Sure enough, when the various relevant pages were indexed and cached in Google, I found what I was looking for – that some of the pages didn’t appear to show the images in the cache. This would also tend, I thought, to support the hypothesis that the pictures not appearing here would be excluded from the image search results – because Google, having “refused” to cache the images on the page, would surely “refuse” again to include them in the index.

A nice enough hypothesis – and having been pleased with myself for devising it, of course I wanted it to be true, so started looking for results that would confirm it.

Those pages showed up with no images, and I published my immediate conclusions. However, I was looking at the cached pages in Firefox and Safari. Today I took a look using another browser that I rarely use, Internet Explorer. Using this browser, the images were visible. Google hasn’t “refused” to cache them. The hypothesis seems much weakened. 

I’ll continue to track what happens to these pages and the images on them, and report back. However, an important lesson has been learned from the experiment in any case: do not allow your desire to be correct skew your interpretation of the results that are returned.

Bad CSS to blame for non-caching of images

Sunday, August 10th, 2008

The first SEO experiment on the main site was intended to determine which of two possible code faux pas was more likely to be the cause of images not showing up in Google’s Image search results, a problem that had occurred on another site – which is why the test was a little specific in nature, and not very generic.

On examining Google’s cache of the pages in question, it was clear that the main images on those pages were not appearing. Looking at the code, two possible culprits suggested themselves. 

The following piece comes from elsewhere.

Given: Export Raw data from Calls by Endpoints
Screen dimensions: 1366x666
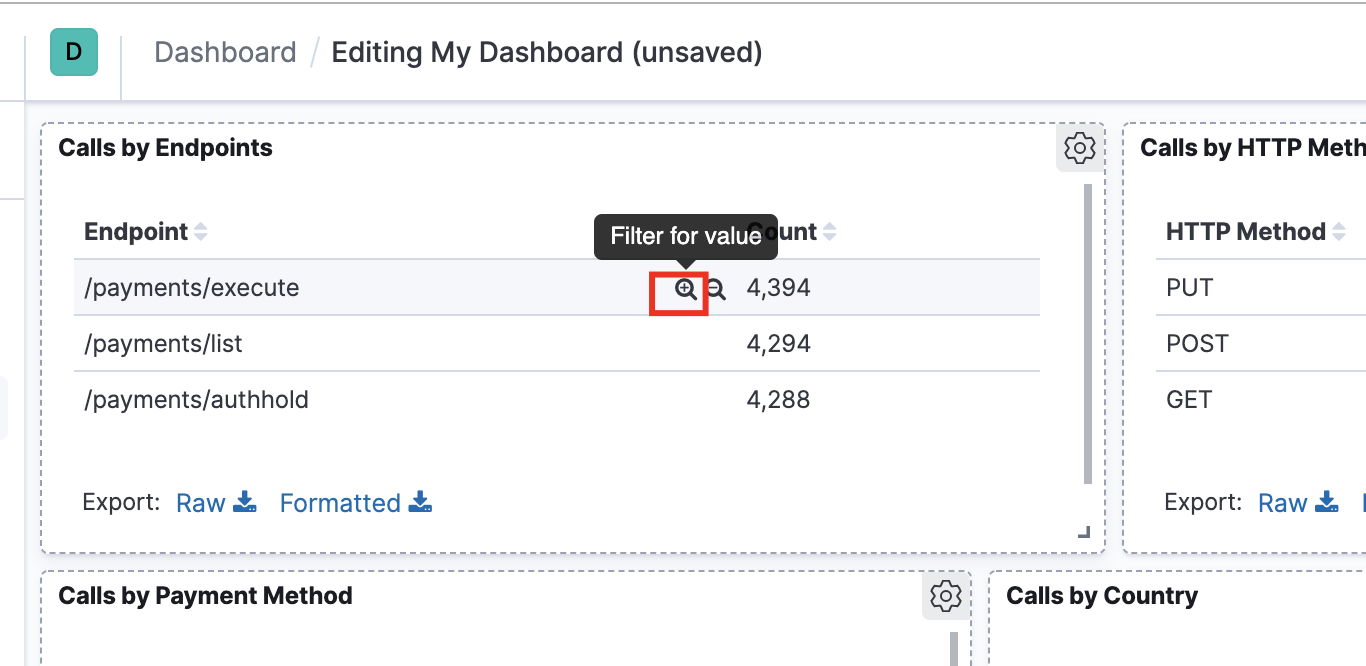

Firstly, in a rather messy way, classes and ids were being used interchangeably as style selectors for divisions (”divs”), and although there were not any repeated ids, there was a div with a particular id, which was then referenced as a class in another, nested div.

<div id=”blah”>

<div class=”blah”>

[picture and other content]

</div>

</div>

Not invalid HTML, but messy.

The other candidate was some strange-looking CSS code, apparently designed to get over some problem with rendering in IE6 (which may itself have been caused by the messy HTML…)

.hack {
	color: blue;
	font-size: 18px;
	height: 1%;
	overflow: hidden;
	}

It’s the last two lines, obviously, that are the candidates for causing issues. This CSS validates, and the pages render as expected in all browsers that I have tried. Browsers are very forgiving, however…

So, I recreated pages with these problems, including controls and permutations with the different errors.

The conclusion is that it is the CSS hack that is causing the images not to render in Google’s cache. It’s too early to tell whether this is also having an effect on the indexing of these images, because none of the images is yet indexed.

The cache for the badly nested divs page shows the picture, whereas the cache for the CSS-hacked test page does not render the picture.

Does this mean that Google is excluding certain types of “hidden” content, or does it mean that its internal “browser” for rendering its cached pages is a bit more strict about rendering pages accurately? Only when the pages have settled in the index and the images on the test pages have made it (or not) into the image search results will we be able to speculate more intelligently on this.